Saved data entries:
——
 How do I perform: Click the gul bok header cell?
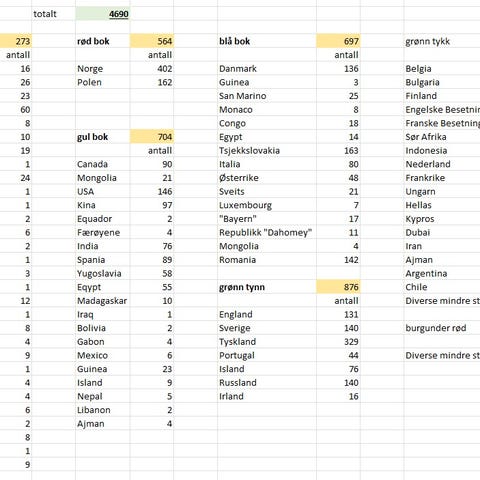103,137
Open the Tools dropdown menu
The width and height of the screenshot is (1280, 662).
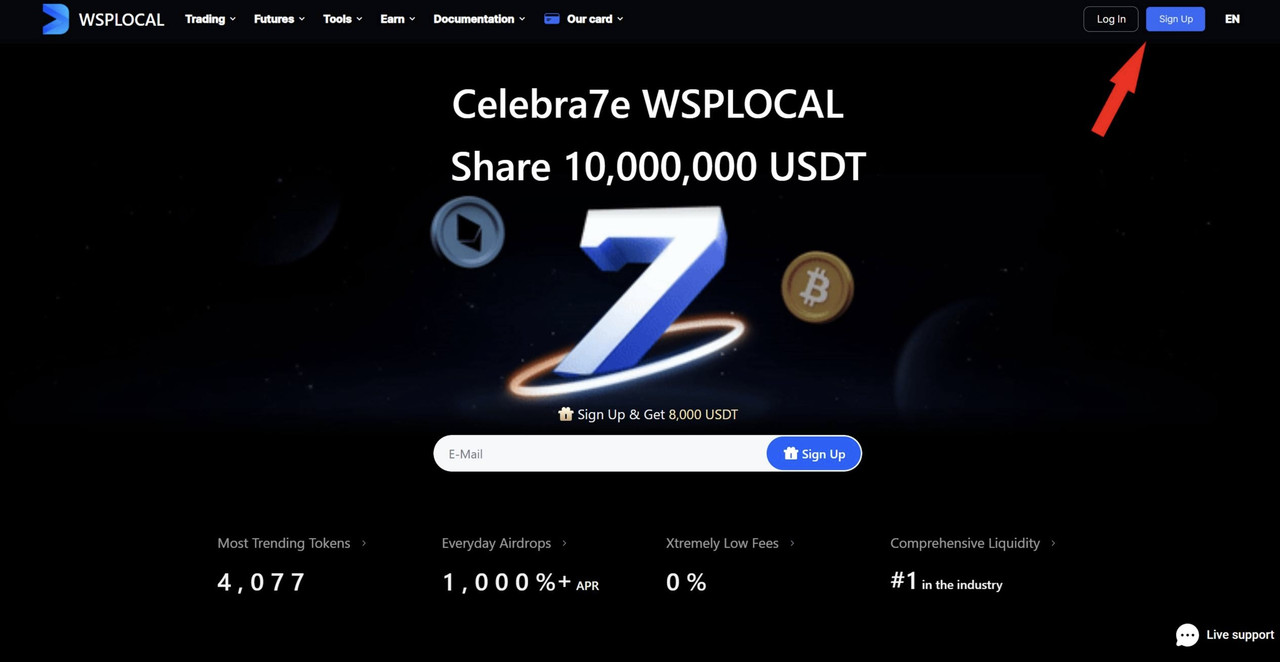tap(343, 19)
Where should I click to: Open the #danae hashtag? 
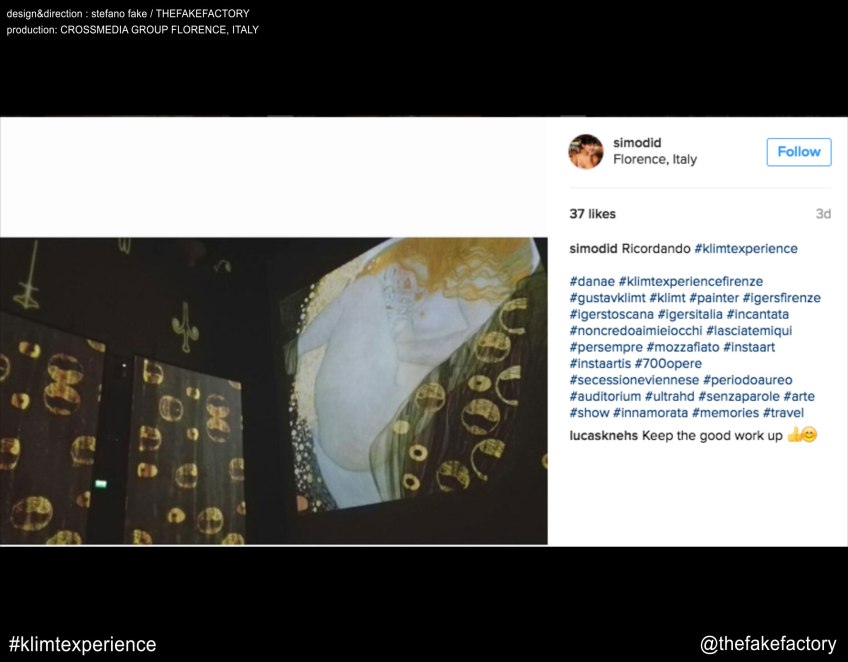[591, 282]
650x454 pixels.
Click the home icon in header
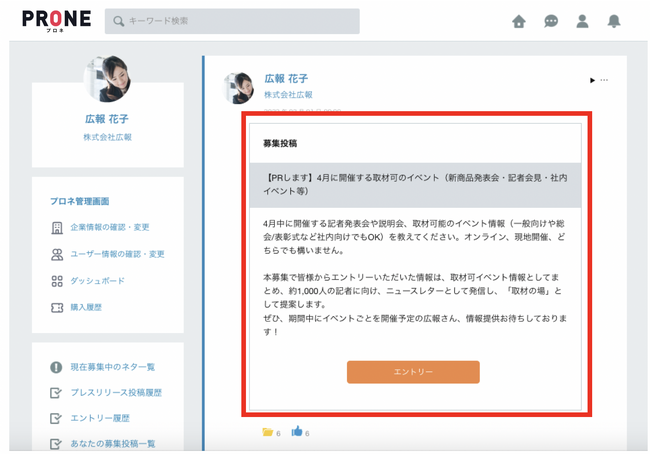[518, 21]
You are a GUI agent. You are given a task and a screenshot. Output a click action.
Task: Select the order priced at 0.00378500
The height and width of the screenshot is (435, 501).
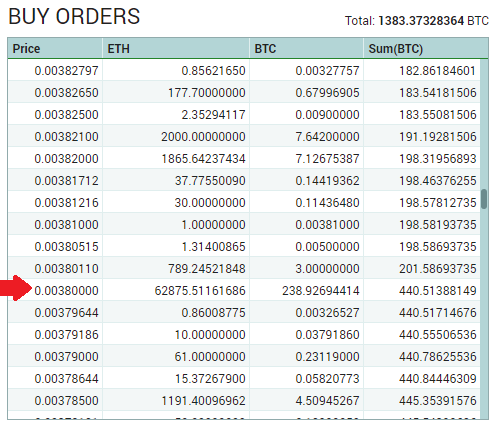pos(244,401)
——
* _Problem to work on_
Quote the data above in full and without alteration; skip the pictures.

* _Reply to the task_
 How do I perform: Click the gul bok header cell?
103,137
Open the Tools dropdown menu
The width and height of the screenshot is (1280, 662).
tap(343, 19)
Where should I click to: Open the #danae hashtag? 
[591, 282]
650x454 pixels.
Click the home icon in header
[518, 21]
You are a GUI agent. You are given a task and a screenshot. Output a click action.
Task: Select the order priced at 0.00378500
The height and width of the screenshot is (435, 501).
pos(244,401)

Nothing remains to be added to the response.